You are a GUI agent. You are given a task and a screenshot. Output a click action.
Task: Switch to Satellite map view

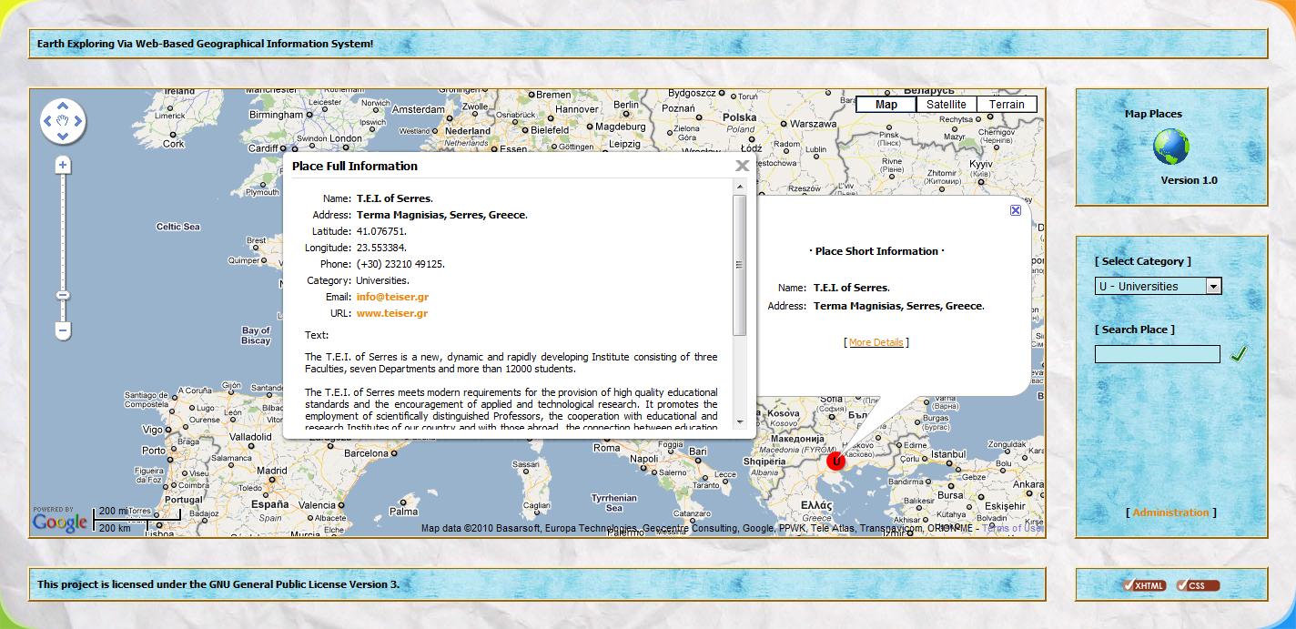(x=946, y=105)
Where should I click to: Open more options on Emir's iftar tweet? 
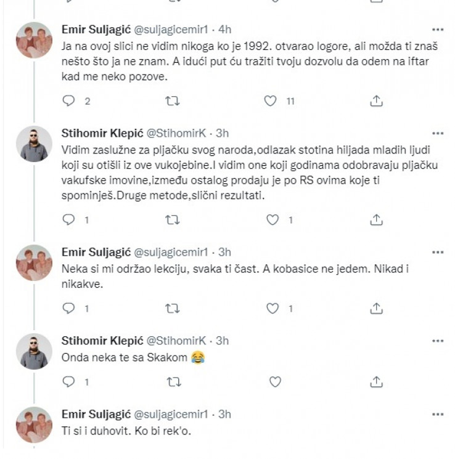[437, 30]
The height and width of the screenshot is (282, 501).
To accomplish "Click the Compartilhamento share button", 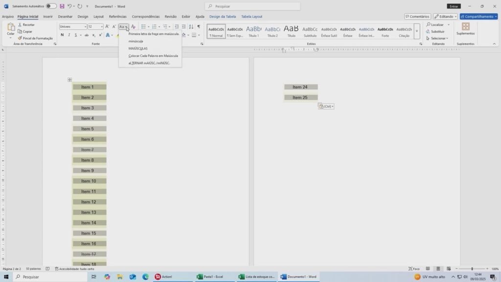I will [478, 16].
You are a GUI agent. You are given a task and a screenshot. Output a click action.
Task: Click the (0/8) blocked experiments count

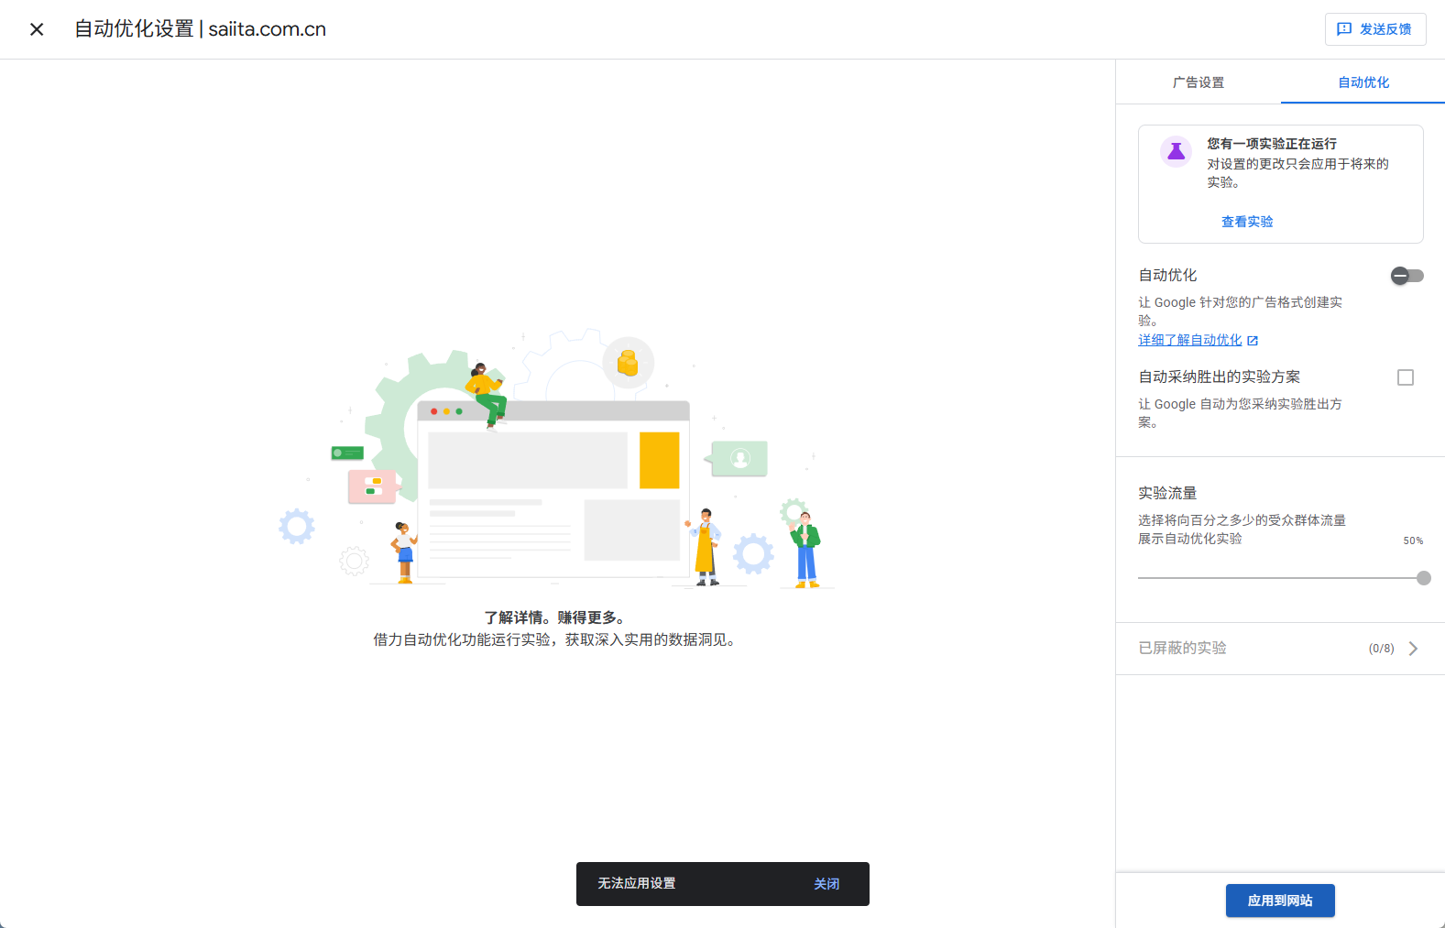click(x=1381, y=649)
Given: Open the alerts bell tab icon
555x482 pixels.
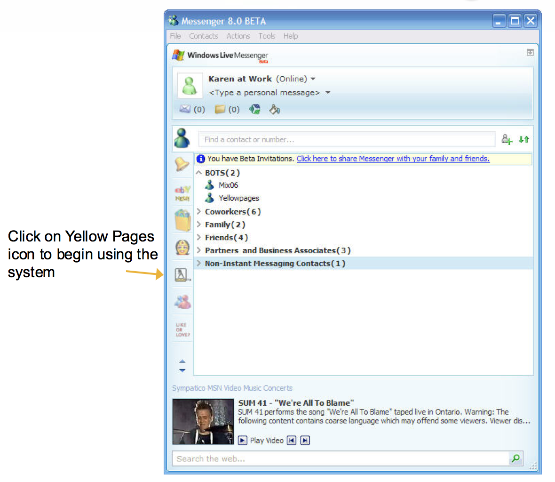Looking at the screenshot, I should coord(182,164).
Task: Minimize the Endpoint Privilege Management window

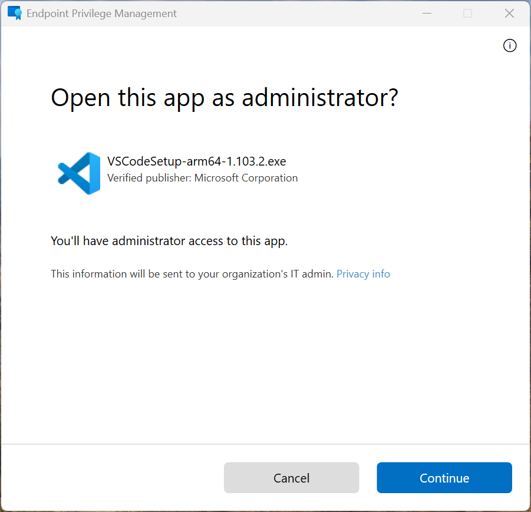Action: (x=426, y=13)
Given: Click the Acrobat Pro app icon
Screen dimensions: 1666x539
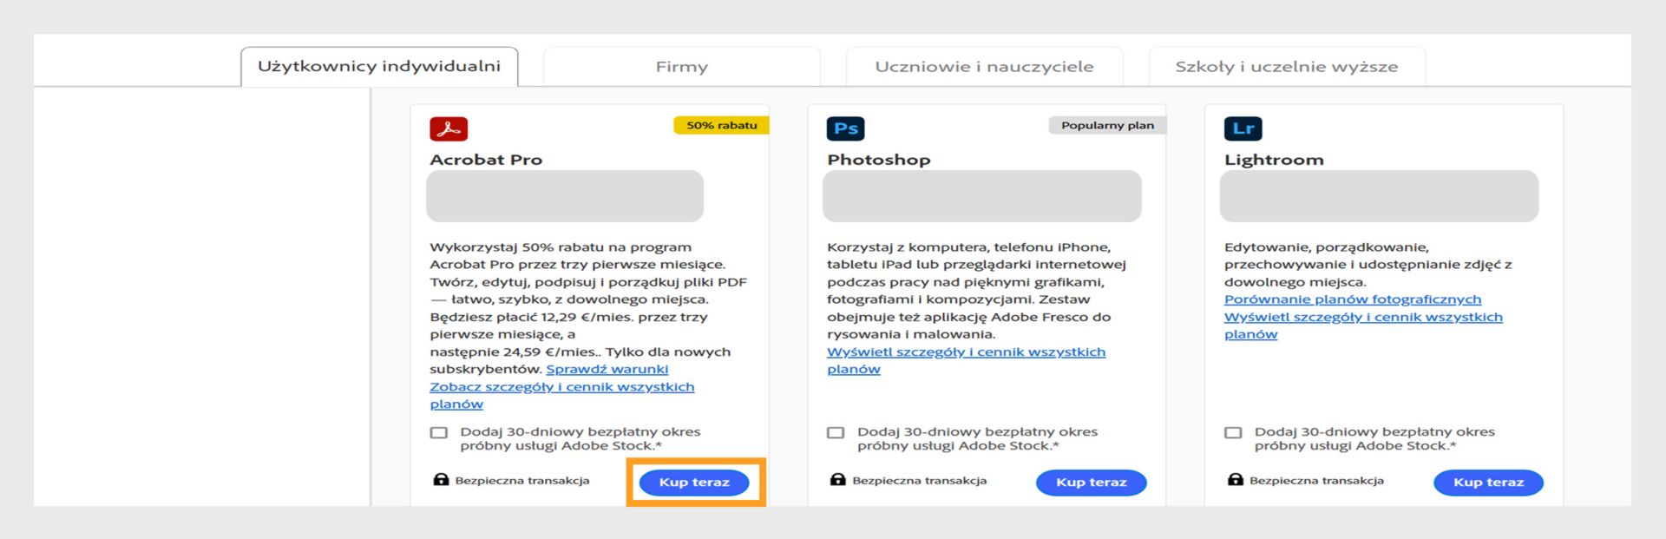Looking at the screenshot, I should [x=449, y=128].
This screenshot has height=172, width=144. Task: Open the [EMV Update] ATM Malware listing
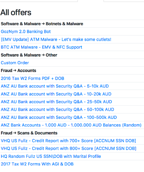(56, 39)
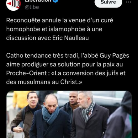Select the phrase discussion avec in the tweet
Screen dimensions: 138x138
29,38
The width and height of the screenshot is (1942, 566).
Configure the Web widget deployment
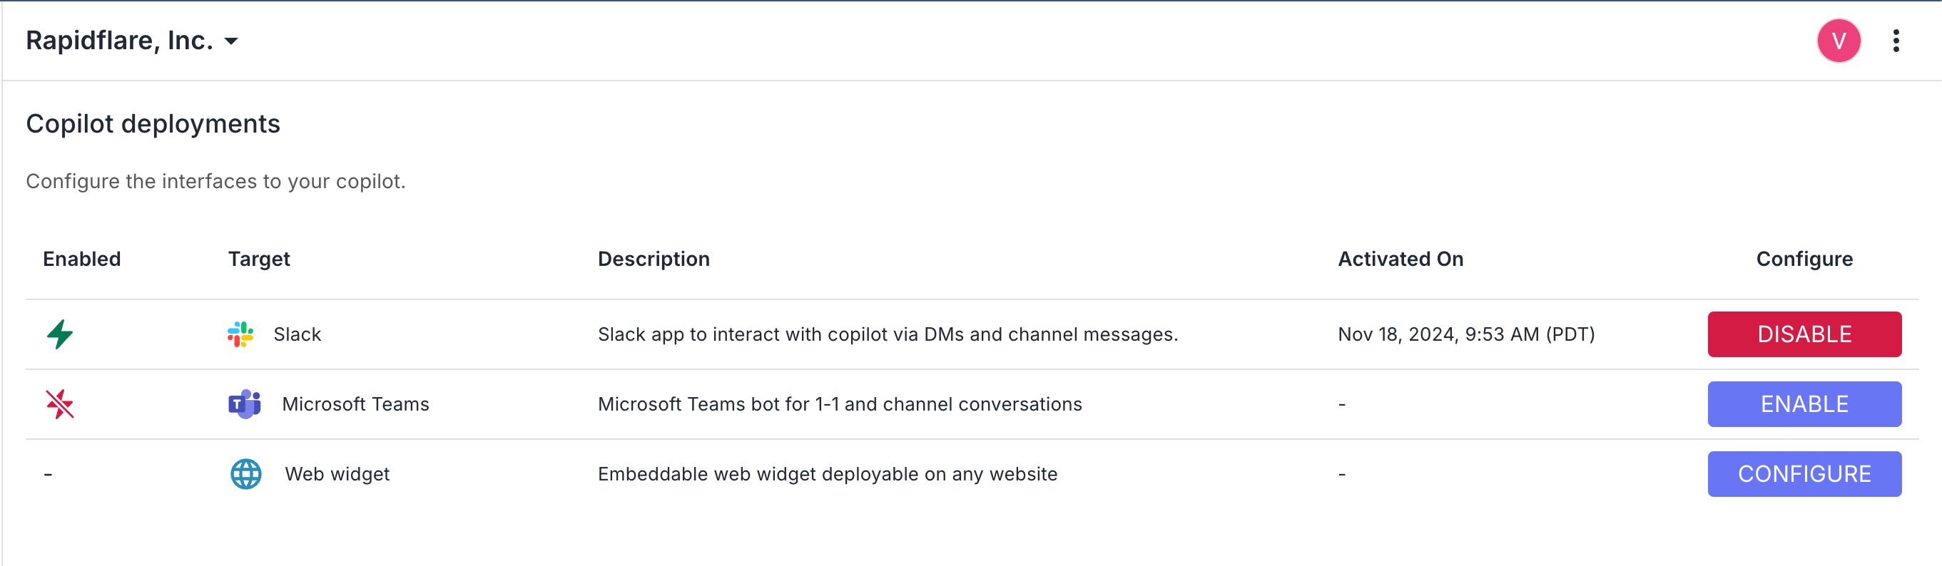click(x=1804, y=474)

> _WHAT TO WORK ON_
Starting at the line with "555x482 pixels.", transcribe the listing above exactly through its last line. No picture belongs in the transcription.

> _ANSWER FOR THIS EXERCISE_
555x482 pixels.
Looking at the screenshot, I should coord(182,164).
Task: Minimize the Endpoint Privilege Management window

Action: (x=426, y=13)
Given: Click the Acrobat Pro app icon
Screen dimensions: 1666x539
Looking at the screenshot, I should [x=449, y=128].
This screenshot has height=172, width=144. Task: Open the [EMV Update] ATM Malware listing
(56, 39)
Select the phrase discussion avec in the tweet
Screen dimensions: 138x138
29,38
The width and height of the screenshot is (1942, 566).
Configure the Web widget deployment
click(x=1804, y=474)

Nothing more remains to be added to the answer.